Summary
In the grease-slicked, kinetic landscape of 1923, Stan Laurel navigates a subterranean labyrinth of culinary entropy. 'Short Orders' eschews traditional narrative for a feverish sequence of gastronomic catastrophes within a restaurant that functions less as a business and more as a slapstick abattoir. Laurel, embodying a mercurial waiter-chef hybrid, oscillates between the scorching kitchen and a dining room populated by the perpetually disgruntled. The film presents a menu of the grotesque: doughnuts saturated with enough sugar to induce immediate lethargy, meringues that possess the volatile properties of high explosives, and steaks with the structural integrity of cured leather.

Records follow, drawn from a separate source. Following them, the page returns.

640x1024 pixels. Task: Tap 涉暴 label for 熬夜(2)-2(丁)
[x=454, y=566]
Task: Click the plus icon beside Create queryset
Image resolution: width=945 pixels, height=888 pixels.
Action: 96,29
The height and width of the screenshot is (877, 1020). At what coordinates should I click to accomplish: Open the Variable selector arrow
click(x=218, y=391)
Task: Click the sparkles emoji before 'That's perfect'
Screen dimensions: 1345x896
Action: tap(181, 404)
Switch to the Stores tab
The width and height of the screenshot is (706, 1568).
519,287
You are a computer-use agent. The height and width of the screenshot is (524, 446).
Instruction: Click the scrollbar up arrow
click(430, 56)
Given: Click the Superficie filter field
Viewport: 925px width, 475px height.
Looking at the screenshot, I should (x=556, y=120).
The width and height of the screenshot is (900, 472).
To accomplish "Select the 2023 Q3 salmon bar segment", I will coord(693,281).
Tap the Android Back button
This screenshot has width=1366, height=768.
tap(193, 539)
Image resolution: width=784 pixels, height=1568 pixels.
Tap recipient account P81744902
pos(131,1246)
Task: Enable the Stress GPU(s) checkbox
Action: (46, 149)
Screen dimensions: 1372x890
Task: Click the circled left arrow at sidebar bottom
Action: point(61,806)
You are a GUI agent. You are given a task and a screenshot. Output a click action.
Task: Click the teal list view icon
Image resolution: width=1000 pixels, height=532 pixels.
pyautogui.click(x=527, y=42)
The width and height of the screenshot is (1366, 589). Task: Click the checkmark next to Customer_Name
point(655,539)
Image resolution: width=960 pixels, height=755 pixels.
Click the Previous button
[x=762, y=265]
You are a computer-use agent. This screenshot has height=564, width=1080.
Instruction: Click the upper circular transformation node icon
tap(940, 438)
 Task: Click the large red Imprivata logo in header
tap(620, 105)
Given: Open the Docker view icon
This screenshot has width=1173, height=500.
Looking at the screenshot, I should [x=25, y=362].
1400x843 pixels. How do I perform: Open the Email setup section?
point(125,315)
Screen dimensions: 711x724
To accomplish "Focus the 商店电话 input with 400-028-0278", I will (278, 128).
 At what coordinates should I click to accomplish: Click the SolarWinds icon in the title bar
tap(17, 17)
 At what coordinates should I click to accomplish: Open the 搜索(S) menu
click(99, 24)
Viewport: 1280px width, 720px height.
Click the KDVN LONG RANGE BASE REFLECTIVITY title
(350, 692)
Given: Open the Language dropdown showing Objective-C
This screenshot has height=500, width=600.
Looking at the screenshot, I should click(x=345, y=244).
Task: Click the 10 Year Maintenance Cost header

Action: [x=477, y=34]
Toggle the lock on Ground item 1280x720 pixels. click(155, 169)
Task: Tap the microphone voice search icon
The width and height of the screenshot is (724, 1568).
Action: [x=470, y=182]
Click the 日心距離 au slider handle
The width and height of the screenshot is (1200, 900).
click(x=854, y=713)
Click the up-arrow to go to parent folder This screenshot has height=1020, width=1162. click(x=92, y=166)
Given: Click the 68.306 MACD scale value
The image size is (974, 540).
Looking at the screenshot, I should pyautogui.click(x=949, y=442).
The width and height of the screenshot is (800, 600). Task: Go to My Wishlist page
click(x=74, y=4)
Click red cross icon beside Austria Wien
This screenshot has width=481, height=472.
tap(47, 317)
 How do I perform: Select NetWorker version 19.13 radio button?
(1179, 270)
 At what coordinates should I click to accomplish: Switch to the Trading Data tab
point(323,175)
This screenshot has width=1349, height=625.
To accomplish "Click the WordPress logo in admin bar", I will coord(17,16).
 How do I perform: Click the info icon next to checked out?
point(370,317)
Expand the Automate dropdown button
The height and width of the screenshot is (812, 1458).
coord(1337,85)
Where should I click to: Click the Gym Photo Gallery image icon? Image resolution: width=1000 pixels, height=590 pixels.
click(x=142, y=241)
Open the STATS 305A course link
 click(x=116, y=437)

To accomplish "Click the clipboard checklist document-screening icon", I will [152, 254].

As the protagonist attempts to maintain a semblance of service, the environment descends into a shambolic display of physical failure, culminating in a canine-driven finale where the literal dogs of war—or at least the neighborhood—reclaim the establishment, transforming a site of human commerce into a pack-oriented feeding frenzy.
Synopsis
Stan Laurel bounces between the kitchen and dining room of a disordered restaurant. Menu specialties include over-sugared doughnuts, exploding meringues, stinky cheese sandwiches and steaks that double as shoe leather. A final debacle gives new meaning to a restaurant's going to the dogs.